Page extract: Begin

Sunday, April 16, 2006

Professor Tells Endoscopists To Open Mind To Technology

KUALA LUMPUR, April 15 (Bernama) -- Endoscopists in the country have been advised to keep their mind open to the many new technologies in the field of gastroenterology.
Prof Anthony Axon from Leeds, United Kingdom, said endoscopists should, at the same time, avoid believing everything they read about the new technologies.
"You shouldn't dash and do it on your patients. Wait for results of controlled trials," said the president of the World Organisation of Digestive Endoscopy at an Endoscopy Workshop themed Frontiers of Therapeutic Endoscopy organised by the University of Malaya and the Malaysian Society of Gastroenterology and Hepatology (MSGH), here Saturday.
This was because some of the technologies have yet to be proven safe while others might be too expensive to conduct, he said.
"It is important to do it safely and well," he told about 200 participants of the workshop.
Endoscopic Retrograde Cholangiopancreatography (ERCP), which enables physicians to see inside the stomach and duodenum when diagnosing problems in the liver, gall bladder and bile duct, was sometimes very hard to do and many people have yet to understand how to use it, said Axon.
Gastroenterology was facing a total change with the introduction of new technologies every year, he said.
There is now technology that gives high resolution and magnification endoscopy, with 1.5x to 150x zoom with moveable lens, 850,000 megapixel resolution, technology that uses lights-tissue interaction, Autoflourescence Videography, Optical Coherence Tomography which is still in the infancy stage or the Confocal Laser Endoscopy which is still under study.
"Endoscopy is more interesting and demanding these days. There is equipment for specialised functions. Individual endoscopists must specialise as well," he said.

Page extract: End
Data shown: Begin

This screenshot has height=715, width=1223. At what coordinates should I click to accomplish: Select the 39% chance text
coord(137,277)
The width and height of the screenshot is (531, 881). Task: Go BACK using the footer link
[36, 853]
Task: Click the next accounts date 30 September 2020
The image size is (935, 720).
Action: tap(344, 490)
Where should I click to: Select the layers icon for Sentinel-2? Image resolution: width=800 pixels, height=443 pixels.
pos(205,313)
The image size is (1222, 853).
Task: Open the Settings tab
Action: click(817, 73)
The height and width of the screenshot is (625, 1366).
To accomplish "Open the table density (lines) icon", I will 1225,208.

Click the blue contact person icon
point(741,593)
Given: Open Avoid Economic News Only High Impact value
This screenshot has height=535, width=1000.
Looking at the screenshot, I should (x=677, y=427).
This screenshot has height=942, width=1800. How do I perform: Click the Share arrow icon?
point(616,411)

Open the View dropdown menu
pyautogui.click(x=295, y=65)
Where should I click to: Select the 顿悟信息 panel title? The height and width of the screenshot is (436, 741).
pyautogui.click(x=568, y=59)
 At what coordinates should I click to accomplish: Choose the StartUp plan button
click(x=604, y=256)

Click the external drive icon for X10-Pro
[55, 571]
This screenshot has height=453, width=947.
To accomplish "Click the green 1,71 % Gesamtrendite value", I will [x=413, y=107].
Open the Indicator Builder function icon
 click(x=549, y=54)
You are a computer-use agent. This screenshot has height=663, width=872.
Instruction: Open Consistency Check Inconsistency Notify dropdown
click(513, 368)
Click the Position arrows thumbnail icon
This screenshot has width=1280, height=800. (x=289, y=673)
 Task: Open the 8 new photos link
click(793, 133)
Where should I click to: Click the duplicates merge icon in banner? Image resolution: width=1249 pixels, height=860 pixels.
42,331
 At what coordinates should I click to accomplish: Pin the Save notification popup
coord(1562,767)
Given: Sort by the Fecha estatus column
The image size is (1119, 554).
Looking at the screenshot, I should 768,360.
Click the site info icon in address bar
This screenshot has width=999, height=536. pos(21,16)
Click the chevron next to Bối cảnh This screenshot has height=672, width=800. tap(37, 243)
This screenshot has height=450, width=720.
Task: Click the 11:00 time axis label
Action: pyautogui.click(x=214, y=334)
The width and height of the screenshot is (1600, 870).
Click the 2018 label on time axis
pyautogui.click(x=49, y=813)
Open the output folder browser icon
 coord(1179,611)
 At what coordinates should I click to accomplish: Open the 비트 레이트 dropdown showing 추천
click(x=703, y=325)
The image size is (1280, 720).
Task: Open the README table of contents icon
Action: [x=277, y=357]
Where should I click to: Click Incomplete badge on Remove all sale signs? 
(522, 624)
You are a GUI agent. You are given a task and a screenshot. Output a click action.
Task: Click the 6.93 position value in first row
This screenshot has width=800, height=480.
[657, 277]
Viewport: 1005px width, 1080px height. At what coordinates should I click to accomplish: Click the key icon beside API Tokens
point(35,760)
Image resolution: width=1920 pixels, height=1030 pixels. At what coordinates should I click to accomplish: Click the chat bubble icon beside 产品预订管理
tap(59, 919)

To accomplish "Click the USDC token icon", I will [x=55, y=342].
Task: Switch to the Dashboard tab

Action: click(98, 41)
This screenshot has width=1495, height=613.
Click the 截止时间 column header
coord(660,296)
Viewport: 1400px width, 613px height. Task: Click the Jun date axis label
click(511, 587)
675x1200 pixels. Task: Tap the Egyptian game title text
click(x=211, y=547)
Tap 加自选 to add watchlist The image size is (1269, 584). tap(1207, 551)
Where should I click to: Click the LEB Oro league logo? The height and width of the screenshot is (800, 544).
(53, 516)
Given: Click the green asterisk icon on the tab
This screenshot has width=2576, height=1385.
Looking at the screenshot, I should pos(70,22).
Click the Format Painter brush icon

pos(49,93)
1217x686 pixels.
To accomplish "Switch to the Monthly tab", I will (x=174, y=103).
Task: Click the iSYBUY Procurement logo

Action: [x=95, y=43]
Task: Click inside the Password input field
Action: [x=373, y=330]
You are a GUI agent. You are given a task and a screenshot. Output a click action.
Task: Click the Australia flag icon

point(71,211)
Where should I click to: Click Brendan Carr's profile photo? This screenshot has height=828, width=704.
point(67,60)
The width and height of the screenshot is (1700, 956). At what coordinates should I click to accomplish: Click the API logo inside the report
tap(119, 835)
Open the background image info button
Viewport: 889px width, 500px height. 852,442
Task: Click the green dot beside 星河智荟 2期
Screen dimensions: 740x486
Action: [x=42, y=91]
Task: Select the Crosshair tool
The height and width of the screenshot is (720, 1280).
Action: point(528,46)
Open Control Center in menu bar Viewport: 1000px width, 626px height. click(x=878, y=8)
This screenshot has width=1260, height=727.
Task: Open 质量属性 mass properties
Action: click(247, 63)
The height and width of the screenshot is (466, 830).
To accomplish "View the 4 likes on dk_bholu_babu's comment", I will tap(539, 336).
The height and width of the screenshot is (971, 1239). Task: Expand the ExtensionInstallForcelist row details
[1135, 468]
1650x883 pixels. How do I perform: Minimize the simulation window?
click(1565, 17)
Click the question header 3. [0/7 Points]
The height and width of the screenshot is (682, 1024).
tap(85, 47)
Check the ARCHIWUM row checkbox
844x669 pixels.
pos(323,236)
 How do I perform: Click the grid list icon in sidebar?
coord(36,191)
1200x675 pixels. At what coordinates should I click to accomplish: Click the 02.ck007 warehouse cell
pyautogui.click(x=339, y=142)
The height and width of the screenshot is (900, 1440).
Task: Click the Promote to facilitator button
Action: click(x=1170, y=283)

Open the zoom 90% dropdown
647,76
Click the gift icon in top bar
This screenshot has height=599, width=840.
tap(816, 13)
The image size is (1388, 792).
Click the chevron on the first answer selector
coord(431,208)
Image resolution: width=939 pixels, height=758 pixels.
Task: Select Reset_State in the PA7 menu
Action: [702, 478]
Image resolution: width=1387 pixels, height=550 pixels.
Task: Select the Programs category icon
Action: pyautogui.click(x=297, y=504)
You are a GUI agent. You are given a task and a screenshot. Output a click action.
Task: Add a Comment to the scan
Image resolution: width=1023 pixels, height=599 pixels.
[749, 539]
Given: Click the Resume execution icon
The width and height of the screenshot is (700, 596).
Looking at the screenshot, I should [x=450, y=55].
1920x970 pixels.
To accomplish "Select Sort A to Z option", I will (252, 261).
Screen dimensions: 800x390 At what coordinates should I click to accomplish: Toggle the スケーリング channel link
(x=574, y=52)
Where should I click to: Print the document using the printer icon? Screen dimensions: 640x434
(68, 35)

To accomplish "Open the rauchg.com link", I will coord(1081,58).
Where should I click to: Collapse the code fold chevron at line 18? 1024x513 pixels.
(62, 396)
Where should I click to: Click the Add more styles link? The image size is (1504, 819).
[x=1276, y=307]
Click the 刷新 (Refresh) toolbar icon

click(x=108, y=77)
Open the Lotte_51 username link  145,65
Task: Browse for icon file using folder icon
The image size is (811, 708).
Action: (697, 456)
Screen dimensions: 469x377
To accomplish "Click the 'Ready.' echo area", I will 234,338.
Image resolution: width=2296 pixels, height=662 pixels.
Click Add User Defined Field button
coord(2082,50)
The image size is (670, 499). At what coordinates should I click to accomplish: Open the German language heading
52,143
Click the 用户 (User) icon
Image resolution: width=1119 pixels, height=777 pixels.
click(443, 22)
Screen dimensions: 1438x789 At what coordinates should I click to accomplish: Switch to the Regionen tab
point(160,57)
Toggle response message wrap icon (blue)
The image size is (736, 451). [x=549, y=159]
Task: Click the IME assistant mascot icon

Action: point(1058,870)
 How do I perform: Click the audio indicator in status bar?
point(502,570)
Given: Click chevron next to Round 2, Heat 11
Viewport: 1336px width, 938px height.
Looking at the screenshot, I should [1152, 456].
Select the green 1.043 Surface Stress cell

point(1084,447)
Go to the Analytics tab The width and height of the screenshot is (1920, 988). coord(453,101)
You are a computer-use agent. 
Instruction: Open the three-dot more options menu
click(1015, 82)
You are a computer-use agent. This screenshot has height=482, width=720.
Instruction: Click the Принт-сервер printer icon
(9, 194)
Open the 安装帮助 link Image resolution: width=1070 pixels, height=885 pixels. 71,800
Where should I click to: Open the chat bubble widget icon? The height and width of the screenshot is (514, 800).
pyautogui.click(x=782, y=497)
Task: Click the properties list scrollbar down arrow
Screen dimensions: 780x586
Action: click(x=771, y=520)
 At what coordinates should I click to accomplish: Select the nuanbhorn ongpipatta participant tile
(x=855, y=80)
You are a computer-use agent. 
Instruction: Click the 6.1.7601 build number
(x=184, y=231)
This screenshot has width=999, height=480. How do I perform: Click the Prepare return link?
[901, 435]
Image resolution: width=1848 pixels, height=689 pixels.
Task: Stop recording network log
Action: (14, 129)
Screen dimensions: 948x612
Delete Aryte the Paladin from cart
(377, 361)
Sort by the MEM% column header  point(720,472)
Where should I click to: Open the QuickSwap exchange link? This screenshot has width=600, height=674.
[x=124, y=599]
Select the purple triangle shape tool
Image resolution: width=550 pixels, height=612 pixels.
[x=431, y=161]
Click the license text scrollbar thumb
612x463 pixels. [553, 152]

Data shown: End

● **Required action**
In the endoscopy article, who organized the Endoscopy Workshop where Prof Anthony Axon spoke? Work from the endoscopy article alone, not the material.

● **Solution for this exercise**
The University of Malaya and the Malaysian Society of Gastroenterology and Hepatology (MSGH).